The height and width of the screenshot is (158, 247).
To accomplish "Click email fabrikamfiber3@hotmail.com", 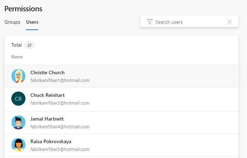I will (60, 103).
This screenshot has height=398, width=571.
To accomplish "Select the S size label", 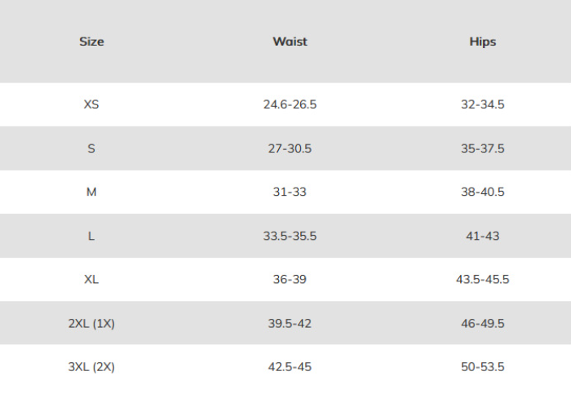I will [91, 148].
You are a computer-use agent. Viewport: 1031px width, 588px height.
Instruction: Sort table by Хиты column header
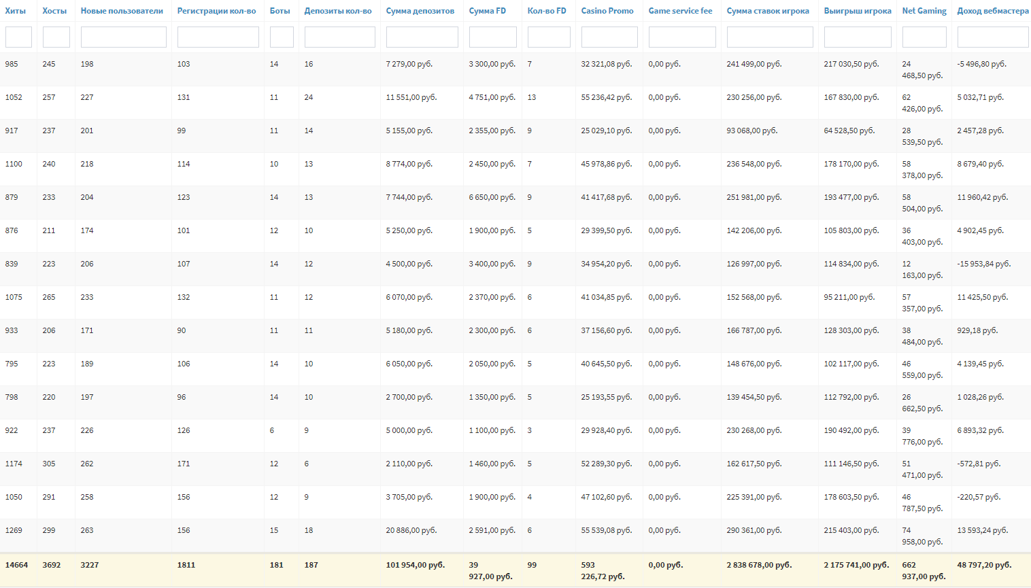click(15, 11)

...

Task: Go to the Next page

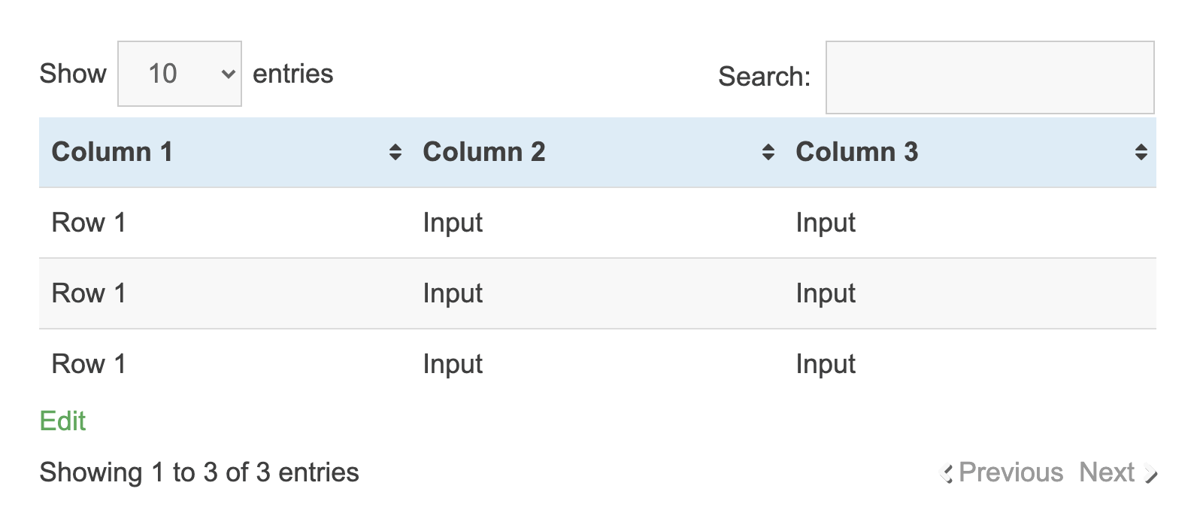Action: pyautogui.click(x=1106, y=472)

...

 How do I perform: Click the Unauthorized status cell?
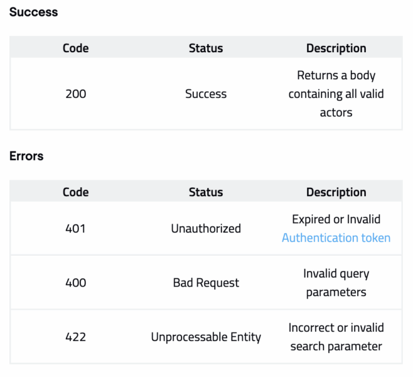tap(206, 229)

> _PROBLEM_:
Track down all lines above with the string "width" and copy them.

> _REPLY_:
The height and width of the screenshot is (158, 247).
This screenshot has height=398, width=571.
You are a computer-use agent. Viewport: 1031px width, 588px height.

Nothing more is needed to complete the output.